Container Image Security

Secure Dockerfile Practices

# Multi-stage build for smaller, secure images
FROM node:18-alpine AS builder

# Create non-root user early
RUN addgroup -g 1001 -S nodejs && \
    adduser -S nextjs -u 1001

WORKDIR /app

# Copy package files
COPY package*.json ./
RUN npm ci --only=production && npm cache clean --force

# Copy source code
COPY . .
RUN npm run build

# Production stage
FROM node:18-alpine AS runner

# Security updates
RUN apk update && apk upgrade && \
    apk add --no-cache dumb-init && \
    rm -rf /var/cache/apk/*

# Create non-root user
RUN addgroup -g 1001 -S nodejs && \
    adduser -S nextjs -u 1001

WORKDIR /app

# Copy only necessary files from builder
COPY --from=builder --chown=nextjs:nodejs /app/dist ./dist
COPY --from=builder --chown=nextjs:nodejs /app/node_modules ./node_modules
COPY --from=builder --chown=nextjs:nodejs /app/package.json ./package.json

# Create writable temp directory
RUN mkdir -p /tmp && chown nextjs:nodejs /tmp

# Switch to non-root user
USER nextjs

# Health check
HEALTHCHECK --interval=30s --timeout=3s --start-period=5s --retries=3 \
    CMD curl -f http://localhost:3000/health || exit 1

# Use dumb-init to handle signals properly
ENTRYPOINT ["dumb-init", "--"]
CMD ["node", "dist/index.js"]

# Expose port
EXPOSE 3000

Image Scanning Pipeline

# GitHub Actions workflow for secure image builds
name: Secure Container Build

on:
  push:
    branches: [main]
  pull_request:
    branches: [main]

jobs:
  security-scan:
    runs-on: ubuntu-latest
    steps:
    - uses: actions/checkout@v4
    
    # Build image
    - name: Build Docker image
      run: |
        docker build -t temp-image:${{ github.sha }} .

● Goal 1
Please list every option set on the HEALTHCHECK instruction in the container image security text, each with its value.
● Goal 2
Answer these from the container image security text:
(a) What user ID is given to the nextjs user?
(b) What does the security-scan job run on?
(c) Which port does the image expose?
● Goal 3
For each statement, say whether the container image security text agrees with it and quote the words that decide it.
(a) The production stage is named runner.
(b) The workflow is triggered only by push events.
(c) The image relies on tini to handle signals.
The listing that comes next plays no part in any of these tasks.

● Data lines

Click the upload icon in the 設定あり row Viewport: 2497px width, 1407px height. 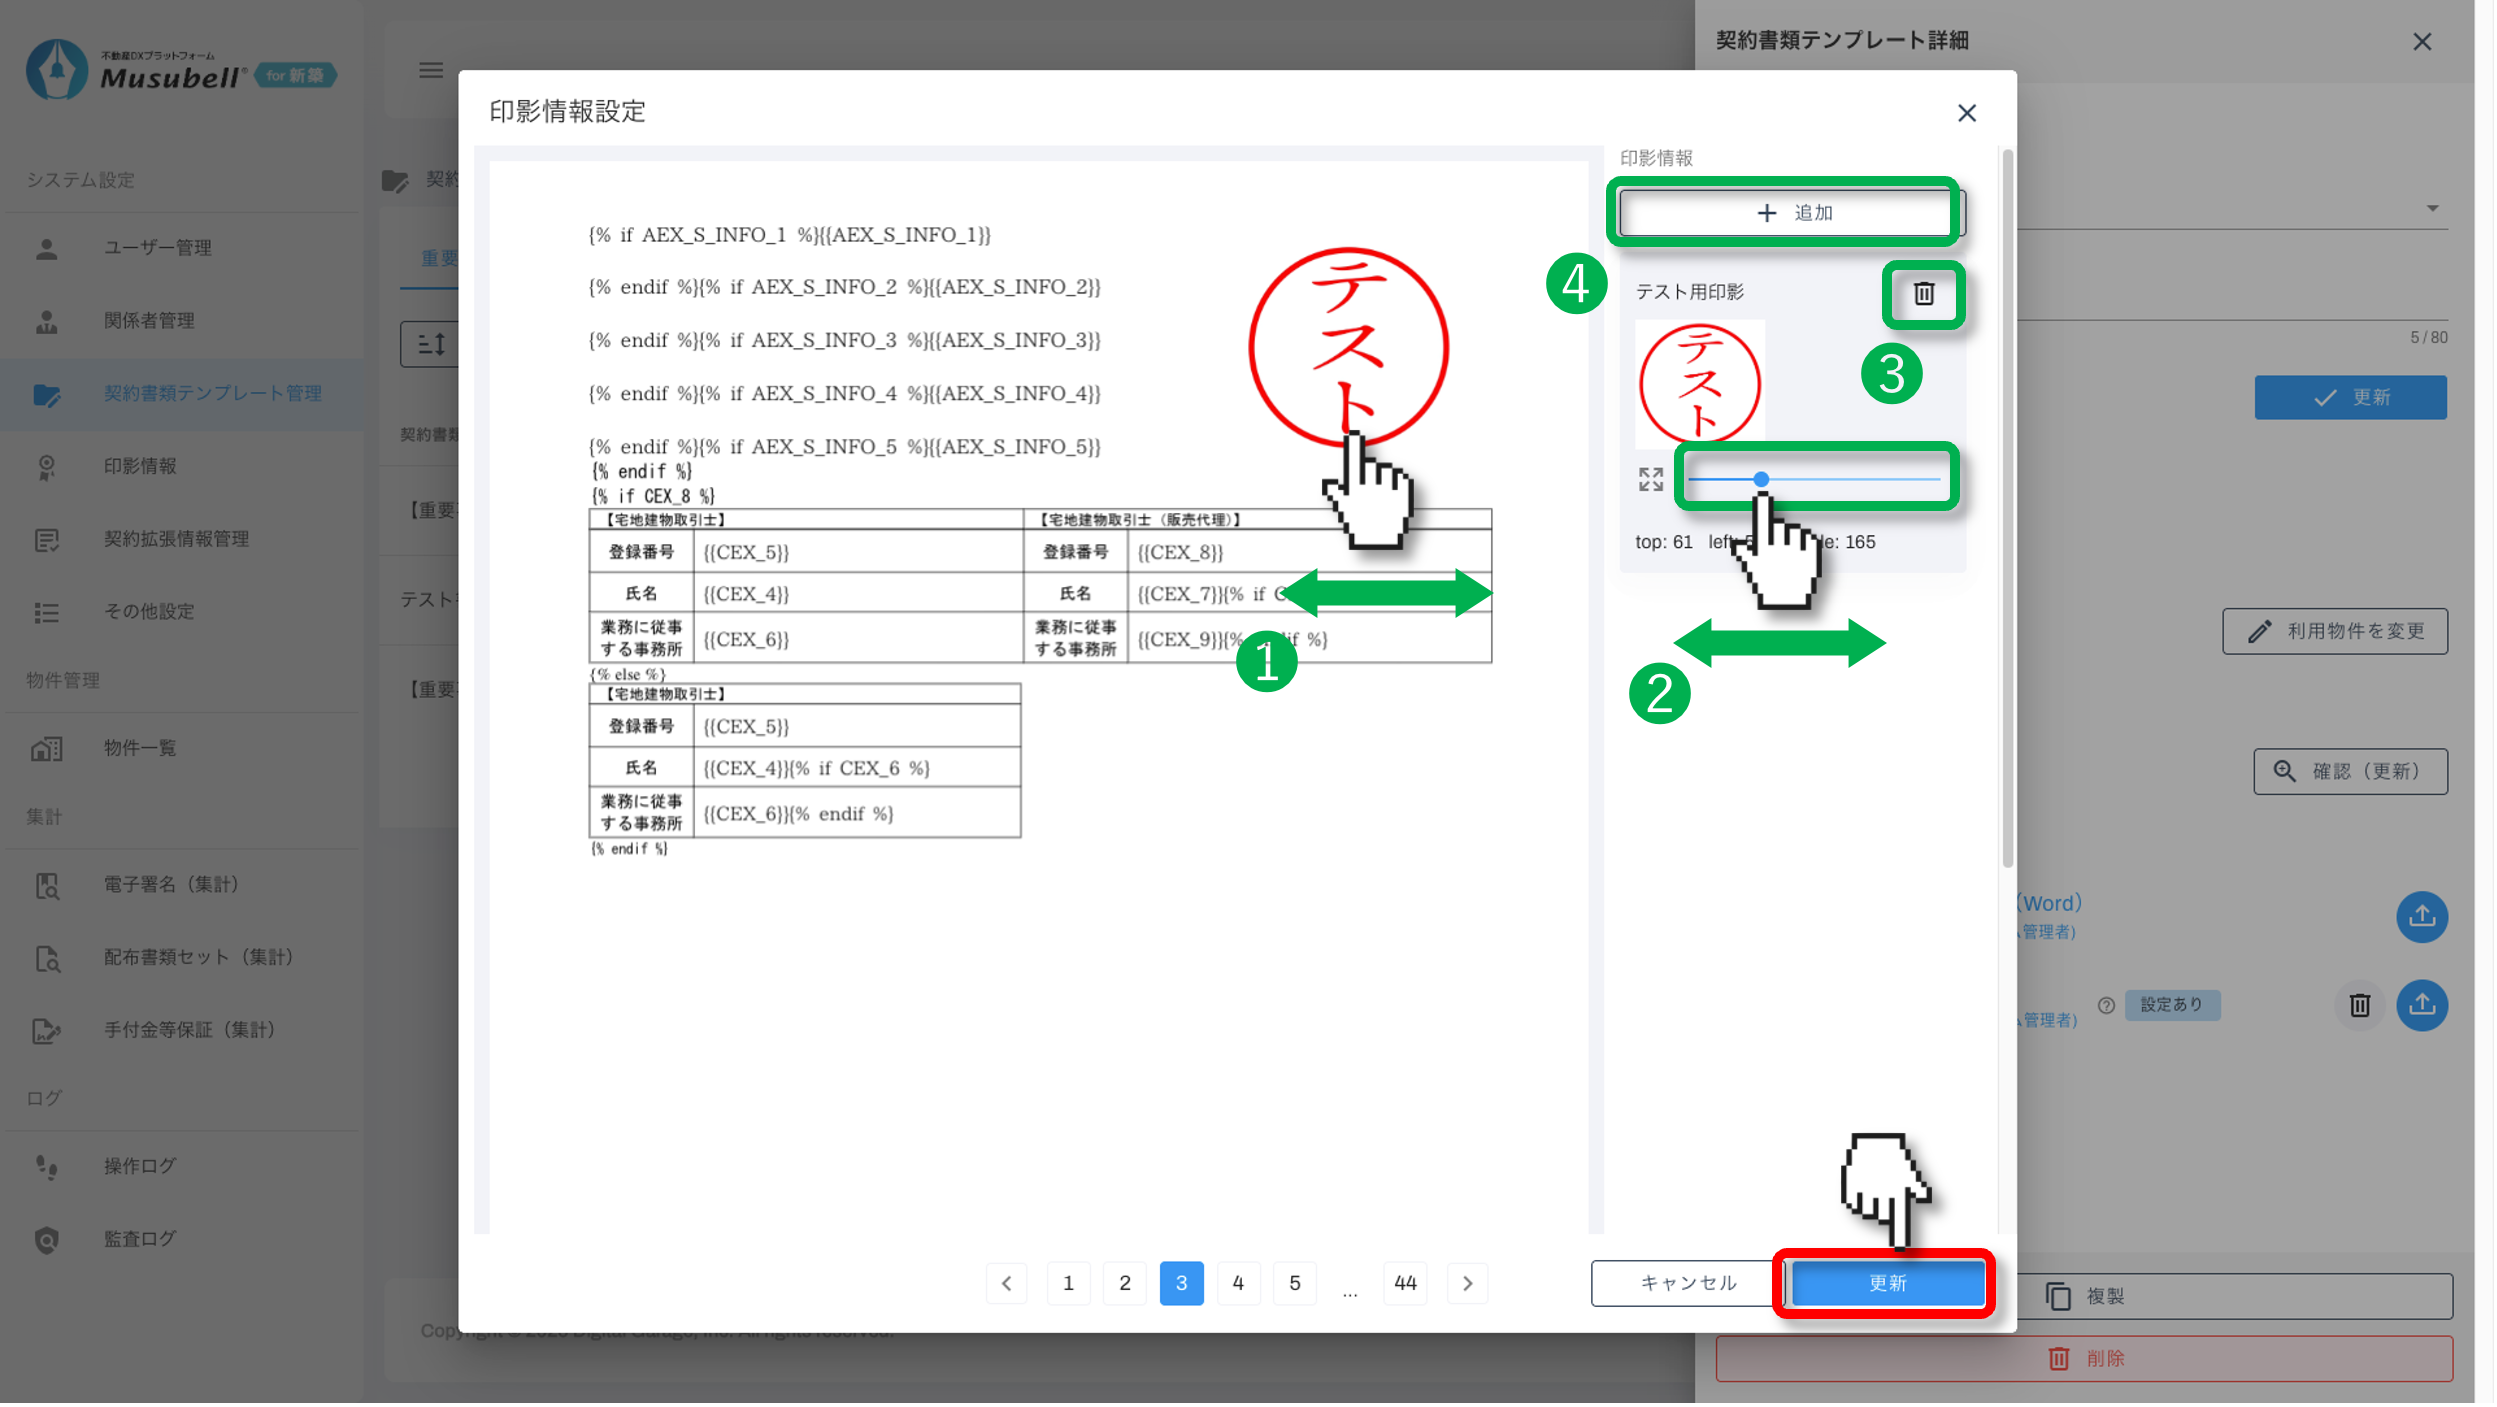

● Answer 1
--interval=30s
--timeout=3s
--start-period=5s
--retries=3

● Answer 2
(a) 1001
(b) ubuntu-latest
(c) 3000

● Answer 3
(a) Yes: "FROM node:18-alpine AS runner"
(b) No: "pull_request:"
(c) No: "# Use dumb-init to handle signals properly"